According to the blog post, what are the two majors of the man the writer talks with at the cafe?

TEXT PASSAGE:
=-=-=-=-=
Sunday, November 23, 2008

the unlikely francophile

As I linger in giddy thoughts of him it is hard even to know where to begin.

Him is the one that is quiet, focused, his physical body perfect for me, his personality a little too unformed, I suspect.

Babysitting for the kid affords me random hours with nothing to do and nowhere to go but I have to stay in the neighborhood, so naturally I go to the cafe. It was in one of those hours that I was able to speak to him again. He smiled when he bounded up the steps. It was like he knew I'd be there. He said a cheery hello and ordered his coffee. We talked about school, that it was ending, what he still had left to do, etc. His main worry was a twelve page essay on terrorism. He's a political science major, I learned. And then, he said the words I most dreaded. After school was finished, just a few days away, he was going to go home for the six week break.

I told him to stop by when I was working next. I worried the desperation I felt would drown out my words. He left with a distant air.

I didn't expect to see him again for six weeks. I hoped he would come in when I was working. I planned ahead. I got a postcard and wrote him a note with my number on it. I didn't know if I would get a chance to give it to him or not. I didn't know if I should give it to him. It seemed really very dorky.

And then, he came! I was so excited I had to turn away from him and smile at the coffeepots. I turned back to his smiling face and what followed was too much to recount. He stayed for over an hour. We chatted constantly unless a customer was there, and even then he often joined in the conversation. His volume went from a quiet two to a six. He talked about himself a lot more than he ever had. He didn't just nerd talk me, like I was someone he went to school with and had nothing better to talk about.

And I found out the most amazing thing ever. Not only is he a political science major, he's a french major. He's been to France. He speaks French fluently. Fluently! I asked him, really, not like a parlor trick? And he mused, no, not like a parlor trick...
=-=-=-=-=
EXTRACTED MATERIAL:

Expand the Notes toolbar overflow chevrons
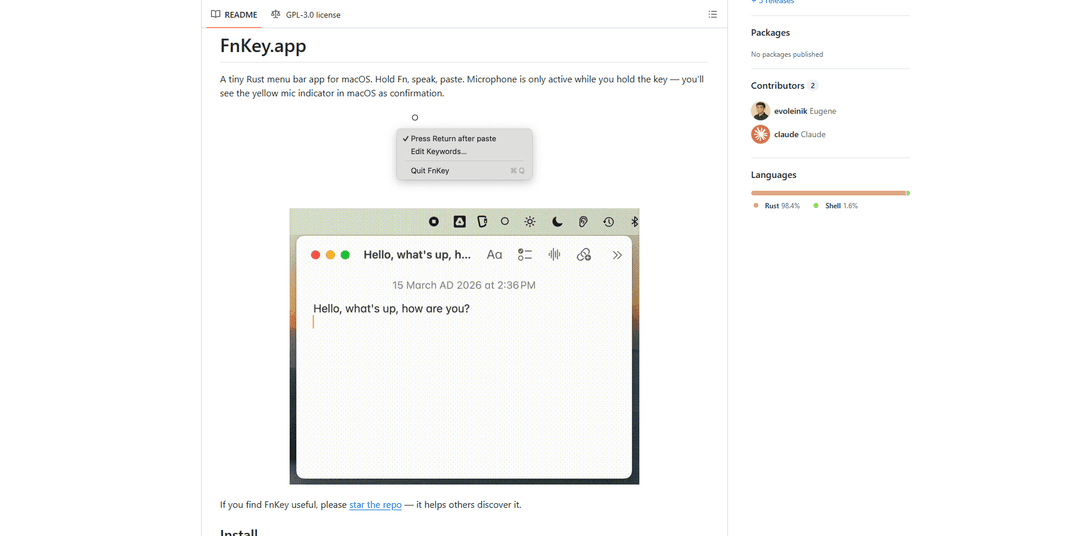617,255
=-=-=-=-=
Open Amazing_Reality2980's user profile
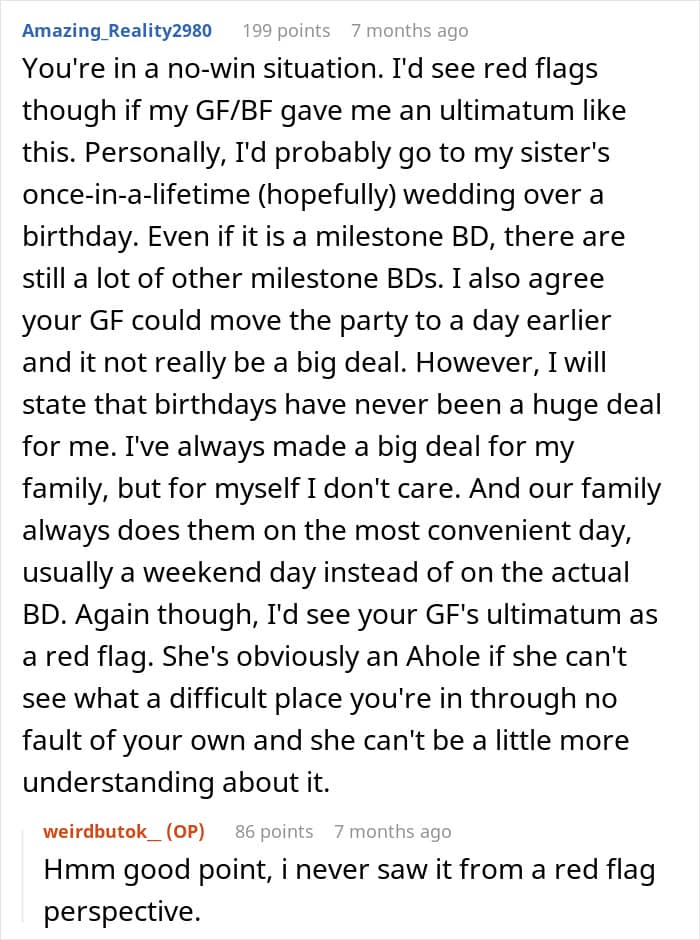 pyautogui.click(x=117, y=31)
=-=-=-=-=
ANSWER TO THE TASK: Political science and French.